Similarly, if you have a patient who is not a candidate for breast-conserving surgery but wants it, you want to do the best you can to shrink that tumor to make that person a potential candidate for breast conservation. The addition of a novel agent that has been shown to increase the pCR rate is likely to also improve the clinical response to treatment, and thus, their ability to undergo breast-conserving surgery. We showed, for example, in the Cancer and Leukemia Group B (CALGB) 40603 study, of which I was study chair, that for the patients who receive the standard neoadjuvant regimen, who were not considered breast conservation candidates prior to chemotherapy, with the standard treatment their likelihood of being converted to a breast conservation candidate was only around 40%, whereas if they also received carboplatin, that number increased to 57%. That again correlated with improvements in pCR rates with the addition of carboplatin. I think there are some other endpoints that are worth taking into account in individual patient cases in which it might be worth the risk of increased toxicity to increase the likelihood of a good response that will help us reach an endpoint other than disease-free or overall survival.
ONCOLOGY:Outside of the clinical trial context, what does pCR mean for breast cancer patients in the clinic? Are there certain patients for whom a pCR is more likely to translate into a stable, long-term response or even overall survival?

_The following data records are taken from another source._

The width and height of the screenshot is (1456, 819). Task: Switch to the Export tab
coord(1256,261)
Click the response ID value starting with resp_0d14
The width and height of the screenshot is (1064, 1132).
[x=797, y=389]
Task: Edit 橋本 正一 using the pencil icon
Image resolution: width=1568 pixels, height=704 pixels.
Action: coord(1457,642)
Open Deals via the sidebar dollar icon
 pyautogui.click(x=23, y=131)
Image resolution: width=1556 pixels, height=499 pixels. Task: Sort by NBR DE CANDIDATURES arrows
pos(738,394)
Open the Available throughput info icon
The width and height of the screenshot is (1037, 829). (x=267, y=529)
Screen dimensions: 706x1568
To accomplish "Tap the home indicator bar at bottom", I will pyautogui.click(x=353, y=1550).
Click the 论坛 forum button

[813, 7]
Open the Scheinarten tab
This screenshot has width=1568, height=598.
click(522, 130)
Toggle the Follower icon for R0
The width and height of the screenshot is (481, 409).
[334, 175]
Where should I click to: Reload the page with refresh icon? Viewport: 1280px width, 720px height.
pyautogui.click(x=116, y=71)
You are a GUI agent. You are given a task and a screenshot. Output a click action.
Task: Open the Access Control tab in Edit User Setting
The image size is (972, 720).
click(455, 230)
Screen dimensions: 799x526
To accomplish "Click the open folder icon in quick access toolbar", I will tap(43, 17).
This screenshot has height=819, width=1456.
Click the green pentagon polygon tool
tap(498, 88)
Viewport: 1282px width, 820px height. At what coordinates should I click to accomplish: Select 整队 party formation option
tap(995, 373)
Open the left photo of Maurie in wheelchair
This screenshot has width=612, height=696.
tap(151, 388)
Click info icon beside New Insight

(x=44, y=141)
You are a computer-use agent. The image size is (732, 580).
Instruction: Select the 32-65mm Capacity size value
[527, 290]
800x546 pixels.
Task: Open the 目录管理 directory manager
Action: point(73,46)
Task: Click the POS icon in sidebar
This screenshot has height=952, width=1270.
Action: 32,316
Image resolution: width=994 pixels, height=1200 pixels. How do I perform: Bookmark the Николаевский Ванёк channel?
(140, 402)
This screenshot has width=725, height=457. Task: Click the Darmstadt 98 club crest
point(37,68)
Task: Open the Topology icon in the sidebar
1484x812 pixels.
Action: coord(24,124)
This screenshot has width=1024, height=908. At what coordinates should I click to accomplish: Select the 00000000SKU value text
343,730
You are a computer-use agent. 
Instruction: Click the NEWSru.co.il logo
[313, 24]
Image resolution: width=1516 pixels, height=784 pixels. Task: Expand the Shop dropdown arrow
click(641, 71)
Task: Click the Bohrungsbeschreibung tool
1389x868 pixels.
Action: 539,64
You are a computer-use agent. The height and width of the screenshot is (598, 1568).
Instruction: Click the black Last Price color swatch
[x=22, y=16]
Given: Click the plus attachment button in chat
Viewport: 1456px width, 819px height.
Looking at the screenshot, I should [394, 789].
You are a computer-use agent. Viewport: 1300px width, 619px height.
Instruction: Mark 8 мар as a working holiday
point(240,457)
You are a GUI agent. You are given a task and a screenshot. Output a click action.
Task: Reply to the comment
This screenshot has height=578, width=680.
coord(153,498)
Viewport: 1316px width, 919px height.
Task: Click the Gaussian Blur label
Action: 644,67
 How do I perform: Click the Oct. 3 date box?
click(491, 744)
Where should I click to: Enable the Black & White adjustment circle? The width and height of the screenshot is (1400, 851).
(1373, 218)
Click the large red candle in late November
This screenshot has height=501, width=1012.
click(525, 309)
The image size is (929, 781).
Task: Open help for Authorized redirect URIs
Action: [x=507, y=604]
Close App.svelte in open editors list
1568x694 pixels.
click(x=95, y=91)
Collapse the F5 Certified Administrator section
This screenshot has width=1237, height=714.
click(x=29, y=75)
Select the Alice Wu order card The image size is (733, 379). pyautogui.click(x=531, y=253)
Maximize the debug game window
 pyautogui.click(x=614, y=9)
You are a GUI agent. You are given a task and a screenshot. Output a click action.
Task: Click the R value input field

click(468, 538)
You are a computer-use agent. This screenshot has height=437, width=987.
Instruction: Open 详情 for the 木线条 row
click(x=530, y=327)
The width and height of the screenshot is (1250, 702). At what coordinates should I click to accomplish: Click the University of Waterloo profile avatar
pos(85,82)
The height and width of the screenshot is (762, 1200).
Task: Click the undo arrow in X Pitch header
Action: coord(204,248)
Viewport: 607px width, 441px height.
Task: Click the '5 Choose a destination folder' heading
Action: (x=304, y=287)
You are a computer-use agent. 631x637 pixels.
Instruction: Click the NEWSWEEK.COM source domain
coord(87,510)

DR. SIKOV: Yes. Again, it is really patients with the more aggressive cancers. The meta-analysis could not show a significant event-free or overall survival benefit for patients with hormone receptor–positive, HER2-negative, low- or intermediate-grade cancers. So, achievement of a pCR in those patients did not lead to substantial improvements in long-term outcomes. The findings for patients who were both hormone receptor–positive and HER2-positive were also less impressive, but if you look at higher-grade patients-triple-negative, HER2-positive, hormone receptor–negative, and even the high-grade hormone receptor–positive, HER2-negative patients-if they achieve a pCR, their long-term outcomes are better than if they did not. And I think that is worthwhile. Of course you have the other side of that coin, when a patient does not achieve a pCR and now they have identified themselves as higher risk. We have some clinical trials where we will be treating those patients with additional therapy in the hopes of improving their outcomes, but for example, if you did surgery first, you would never know that they were not good responders to standard chemotherapy.
ONCOLOGY:Thank you so much for joining us today, Dr. Sikov.
DR. SIKOV: Thank you very much, my pleasure.
1. Cortazar P, Zhang L, Untch M, et al. Meta-analysis results from the collaborative trials in neoadjuvant breast cancer (CTNeoBC). Cancer Res. 2012;72(suppl 3):S1-S11.